* [Travail demandé]
A. Extrayez du texte sur Frei Betto, sans rien y changer, tout ce qui va de « Dans les années 70, sous » jusqu'à « traduits en français. ».
B. Répondez à ces questions d'après le texte sur Frei Betto.
(i) Dans quelles années Frei Betto a-t-il été au cœur du mouvement de renouvellement de l'Église catholique ?
(ii) En quelle année est-il rentré d'exil ?
(iii) À quelle date Lula a-t-il prononcé son discours devant les participants du FSM ?

* [Extrait du document]
Frei Betto est un Dominicain qui a consacré sa vie à lutter contre la pauvreté. Dans les années 60, il a été au cœur du mouvement de renouvellement de l’Église catholique et a fait partie du groupe de théologiens qui en Amérique latine ont développé la théorie de la libération. Celle-ci est fondée sur l’idée que la libération commence ici, sur terre, pas seulement au ciel. Et qu’être libre, c’est d’abord se libérer de la pauvreté.

Dans les années 70, sous la dictature des militaires, Frei Betto sera emprisonné et torturé. Il prendra ensuite la porte de l’exil et ne rentrera qu’en 1978 au moment où l’amnistie sera prononcée. Le religieux a aussi participé à la révolution nicaraguayenne et est - peut-être curieusement - un ami personnel de Fidel Castro, avec qui il entretient une correspondance régulière sur la religion et l’existence de Dieu. Des entretiens qui ont d’ailleurs été publiés et traduits en français.

De l’expérience nicaraguayenne, l’homme semble garder un souvenir amer : « Après la défaite qu’a connue le Nicaragua, le gouvernement brésilien ne peut se permettre d’échouer », affirme le religieux d’un ton qui n’autorise aucune discussion. Là-dessus, il rejoint tout à fait le sentiment de Lula qui a aussi affirmé, lors de son discours devant les participants du FSM le 24 janvier, que les Brésiliens n’avaient pas le droit de ne pas réussir.

(Entrées enregistrées du jeu de données)
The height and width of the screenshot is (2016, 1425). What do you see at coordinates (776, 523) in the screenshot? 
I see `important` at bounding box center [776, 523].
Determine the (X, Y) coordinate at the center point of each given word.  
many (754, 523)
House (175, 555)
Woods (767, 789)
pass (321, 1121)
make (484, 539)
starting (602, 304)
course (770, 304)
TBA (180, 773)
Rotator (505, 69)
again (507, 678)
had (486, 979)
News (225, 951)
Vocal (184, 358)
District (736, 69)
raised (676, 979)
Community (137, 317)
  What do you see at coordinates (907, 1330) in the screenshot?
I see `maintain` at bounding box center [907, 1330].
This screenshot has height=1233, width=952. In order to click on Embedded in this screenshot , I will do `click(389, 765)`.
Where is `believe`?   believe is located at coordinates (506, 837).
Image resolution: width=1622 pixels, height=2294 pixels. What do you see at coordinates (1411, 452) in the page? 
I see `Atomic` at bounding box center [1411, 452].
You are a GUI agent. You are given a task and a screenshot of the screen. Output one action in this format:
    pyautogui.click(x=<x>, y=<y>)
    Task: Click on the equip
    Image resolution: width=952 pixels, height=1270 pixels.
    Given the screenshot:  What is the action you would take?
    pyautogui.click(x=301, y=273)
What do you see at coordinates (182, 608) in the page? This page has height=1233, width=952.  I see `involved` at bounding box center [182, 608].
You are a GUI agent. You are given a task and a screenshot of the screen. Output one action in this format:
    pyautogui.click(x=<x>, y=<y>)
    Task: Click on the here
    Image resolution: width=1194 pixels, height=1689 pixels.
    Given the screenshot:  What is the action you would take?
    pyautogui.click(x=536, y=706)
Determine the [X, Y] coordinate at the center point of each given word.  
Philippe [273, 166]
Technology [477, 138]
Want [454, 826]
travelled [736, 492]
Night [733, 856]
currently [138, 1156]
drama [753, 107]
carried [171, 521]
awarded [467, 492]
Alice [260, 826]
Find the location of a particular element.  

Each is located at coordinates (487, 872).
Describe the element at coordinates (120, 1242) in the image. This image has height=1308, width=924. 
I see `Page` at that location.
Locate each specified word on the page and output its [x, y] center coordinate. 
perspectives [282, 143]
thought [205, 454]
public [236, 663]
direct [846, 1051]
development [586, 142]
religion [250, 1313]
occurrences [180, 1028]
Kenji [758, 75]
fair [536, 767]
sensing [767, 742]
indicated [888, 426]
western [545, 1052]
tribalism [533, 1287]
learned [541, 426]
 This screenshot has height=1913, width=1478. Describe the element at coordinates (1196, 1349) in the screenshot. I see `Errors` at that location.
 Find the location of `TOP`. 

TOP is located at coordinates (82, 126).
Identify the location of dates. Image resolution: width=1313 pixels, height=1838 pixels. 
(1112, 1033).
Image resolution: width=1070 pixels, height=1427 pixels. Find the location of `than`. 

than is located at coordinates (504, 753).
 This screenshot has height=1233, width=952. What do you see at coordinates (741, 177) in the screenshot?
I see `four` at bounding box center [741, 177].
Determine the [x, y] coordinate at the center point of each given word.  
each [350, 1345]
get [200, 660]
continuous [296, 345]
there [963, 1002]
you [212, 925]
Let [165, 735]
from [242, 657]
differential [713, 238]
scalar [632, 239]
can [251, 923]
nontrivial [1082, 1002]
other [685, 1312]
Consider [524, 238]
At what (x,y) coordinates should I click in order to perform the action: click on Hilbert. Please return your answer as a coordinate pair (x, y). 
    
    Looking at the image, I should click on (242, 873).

* [Réponses fournies]
A.
Dans les années 70, sous la dictature des militaires, Frei Betto sera emprisonné et torturé. Il prendra ensuite la porte de l’exil et ne rentrera qu’en 1978 au moment où l’amnistie sera prononcée. Le religieux a aussi participé à la révolution nicaraguayenne et est - peut-être curieusement - un ami personnel de Fidel Castro, avec qui il entretient une correspondance régulière sur la religion et l’existence de Dieu. Des entretiens qui ont d’ailleurs été publiés et traduits en français.

B.
(i) Dans les années 60.
(ii) En 1978, au moment où l'amnistie a été prononcée.
(iii) Le 24 janvier.